Overall, no single VISN stood out as consistently performing above or below the VISN average. However, the researchers found variations across all the performance measures that were examined. For example, one of the largest variations appeared in intensive case management, an EBP for treating severe schizophrenia or bipolar disorder, which varied by more than 20 percentage points across VISNs, from 35 percent to 14 percent. There was also a 20-percentage-point difference between the highest and lowest VISNs for the filling of an antidepressant medication. The research team also examined variations in care for different subpopulations. The team observed lower use of appropriate services by veterans over age 65, veterans under age 35, and veterans who resided in rural areas. While these variations in care do not necessarily represent disparities, further work is needed to understand the extent to which these variations reflect differences in documentation or in actual care and why they exist.

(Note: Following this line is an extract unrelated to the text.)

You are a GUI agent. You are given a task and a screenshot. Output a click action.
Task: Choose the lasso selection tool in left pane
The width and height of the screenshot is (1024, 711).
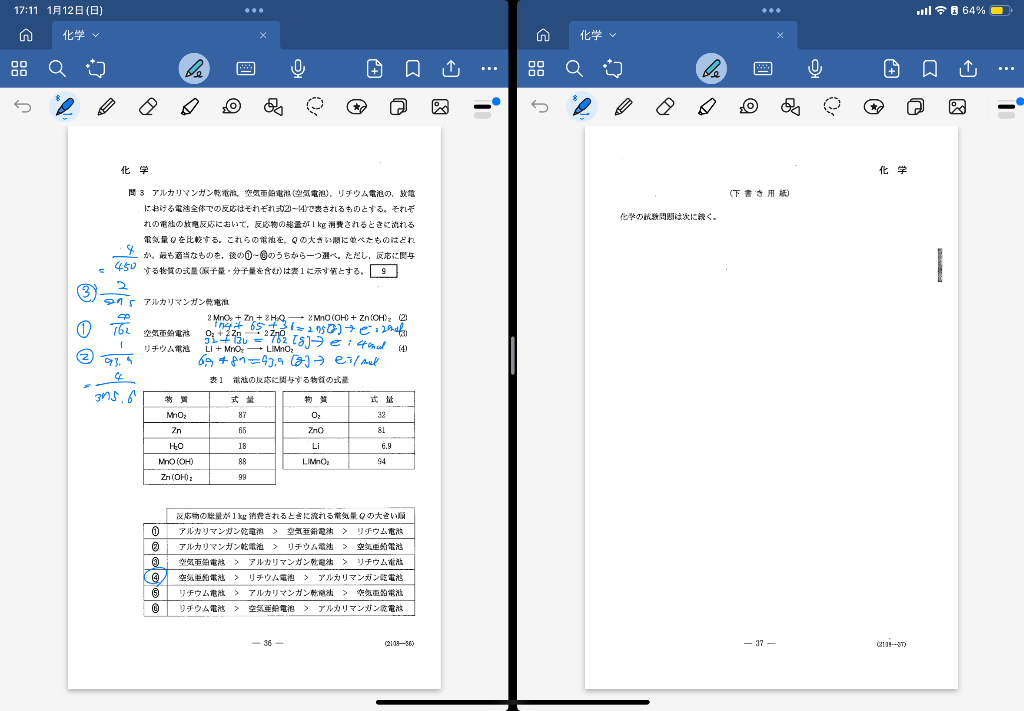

The evaluation examined veterans' perceptions of the help-fulness of VA care and the extent of their own improvement. Most veterans expressed satisfaction with VA services. Using a 10-point scale on which zero represented the least satisfaction and 10 represented the greatest, 42 percent of veterans rated VA mental health care at 9 or 10. Approximately three-quarters (74 percent) of veterans reported being helped by counseling or treatment received in the prior 12 months. Despite this favorable impression of care, however, only 32 percent of veterans perceived improvement in their problems or symptoms.
These findings have several implications. The size of the veteran population with mental health and substance use disorders is likely to increase as military operations in Iraq and Afghanistan decrease in size and service members leave the armed forces. Given the clinical complexity and high costs associated with these disorders, identifying ways to increase efficiency while improving quality is paramount. Moreover, even though the VA performed as well as or better than the private sector on quality measures where comparable data were available, there is room for improvement. The discrepancies between the high reported availability of EBPs and low documented rates at which EBPs were actually delivered to veterans suggest that the VA can do more to increase access to these treatments.
The VA represents a promising setting for quality improvement. It has a highly developed infrastructure to support quality measurement, including integration of care, electronic medical records, and more complete data about treatment. Furthermore, as a self-contained care integrated delivery system, the VA can support greater standardization of clinical assessment and treatment to inform practice and promote the use of recommended care in clinical practice. In its continuing quality improvement efforts, the VA can draw on these strengths in addressing the mental health care needs of U.S. veterans and, in doing so, serve as a model for improving mental health care in the private sector as well.